Pick out every line in the records below that contains the word "width", and copy each such line.

--- BEGIN ---

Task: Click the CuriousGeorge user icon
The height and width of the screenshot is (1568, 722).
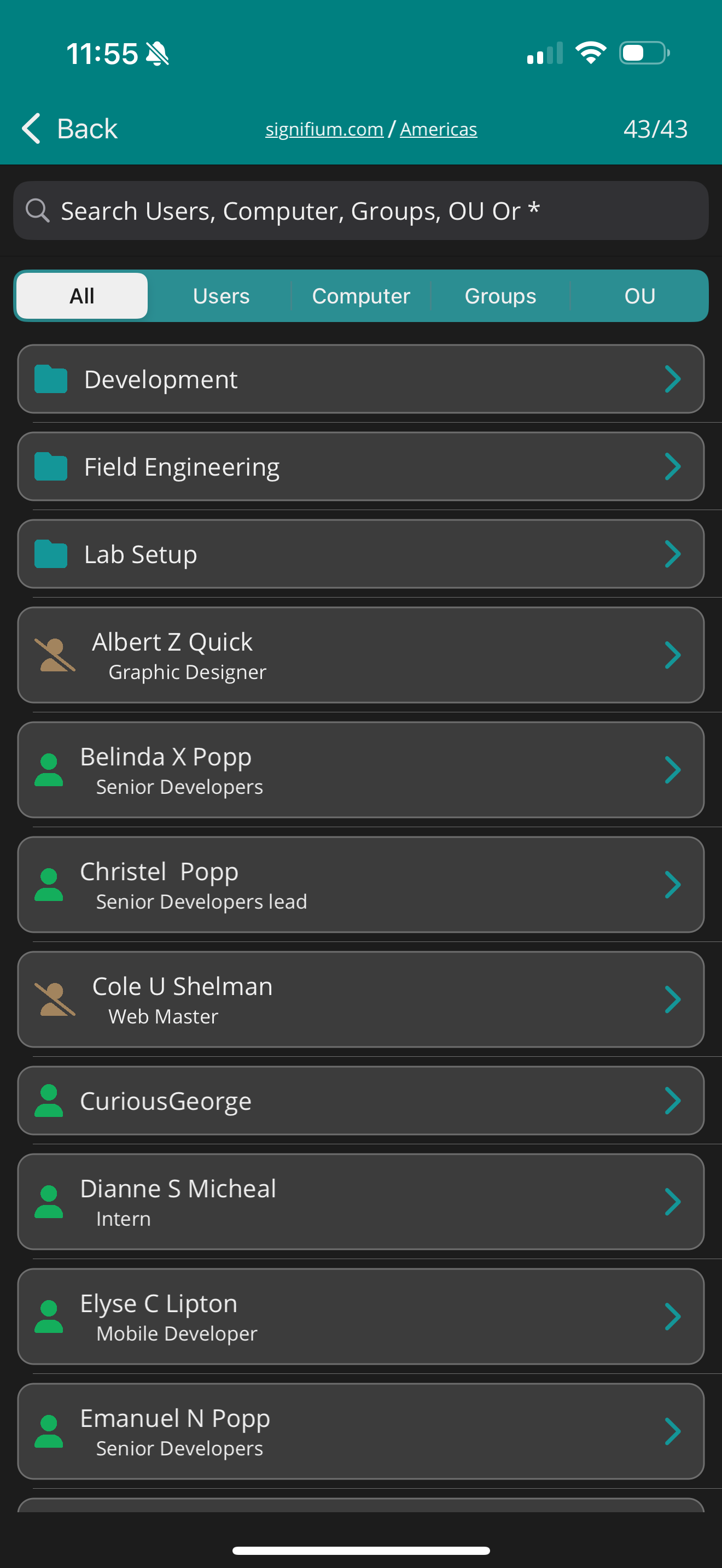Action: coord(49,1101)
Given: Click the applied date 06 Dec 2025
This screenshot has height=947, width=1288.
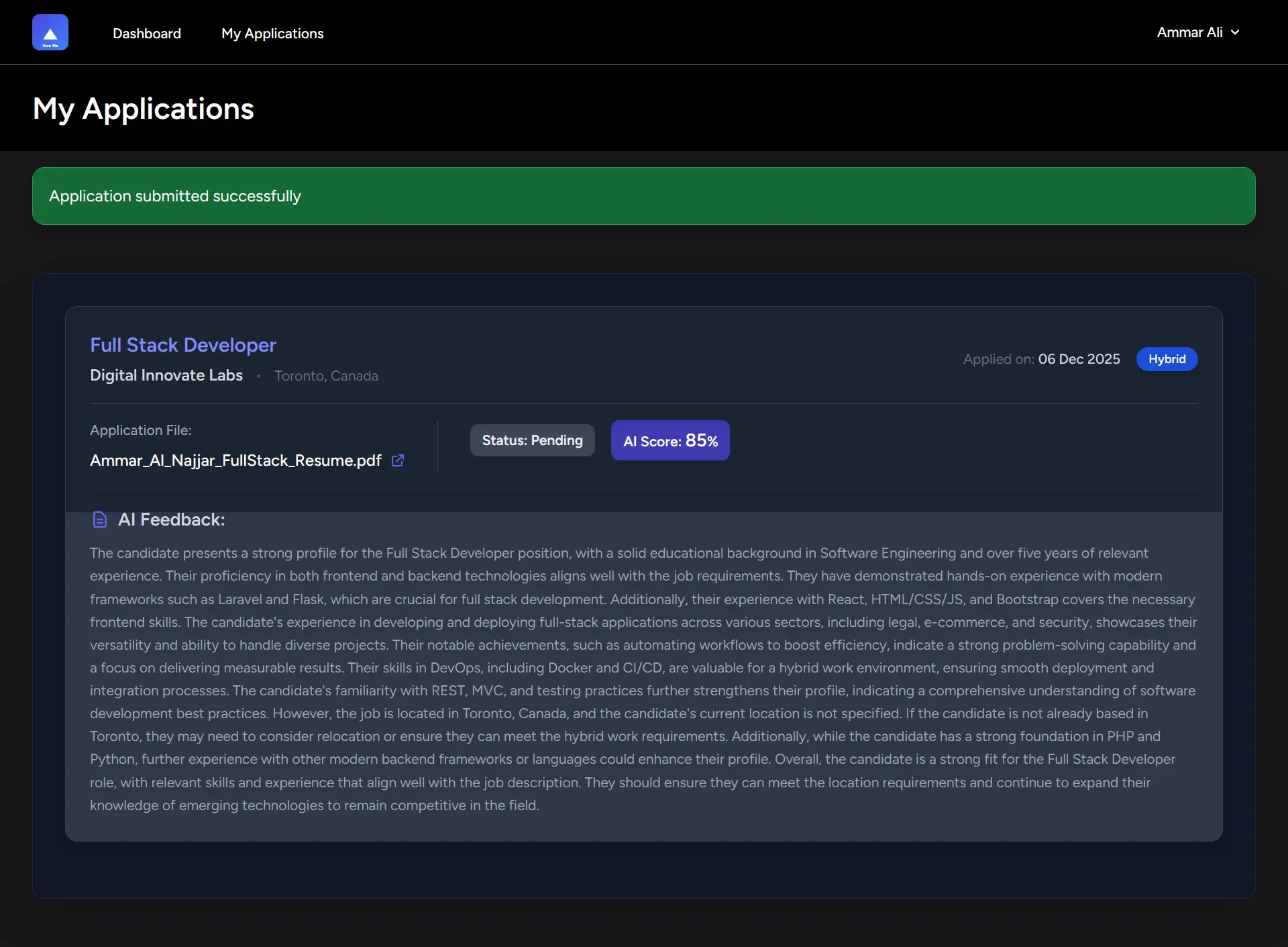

--- END ---

• Final result
The height and width of the screenshot is (1568, 722).
This screenshot has height=947, width=1288.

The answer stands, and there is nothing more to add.